### TASK REQUIREMENTS
In the records below, find the line that contains "Given: Click the first star in the rating". Retype that line and all the lines after it through the end, leaving out the pictures.

### MATERIAL PROVIDED

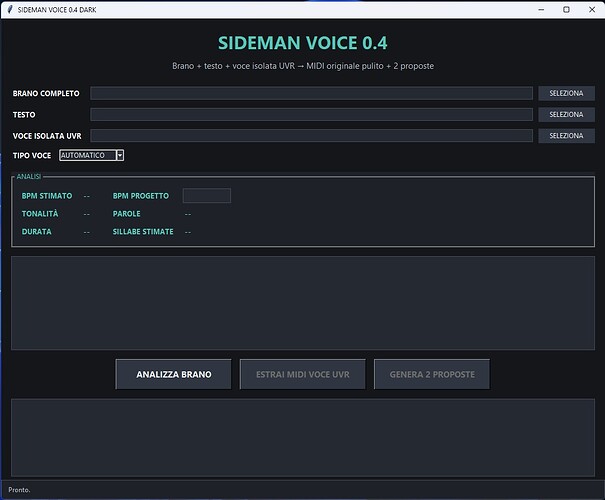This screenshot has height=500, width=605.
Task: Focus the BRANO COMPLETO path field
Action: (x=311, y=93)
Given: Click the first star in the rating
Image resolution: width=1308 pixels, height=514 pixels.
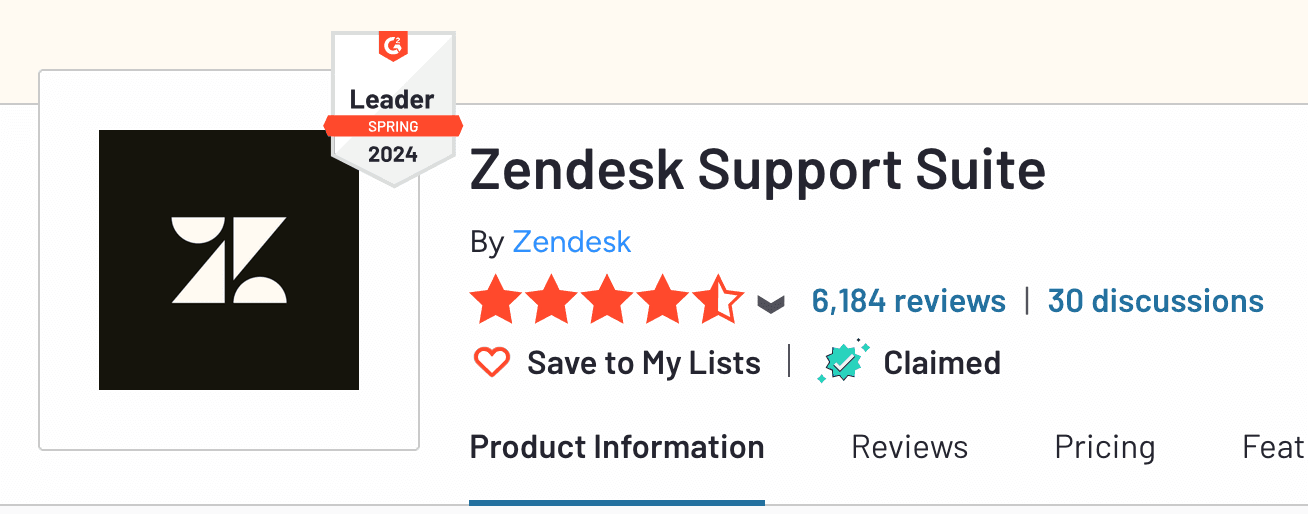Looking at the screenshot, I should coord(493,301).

### ANSWER BELOW
Given: Click the first star in the rating
Image resolution: width=1308 pixels, height=514 pixels.
Looking at the screenshot, I should coord(493,301).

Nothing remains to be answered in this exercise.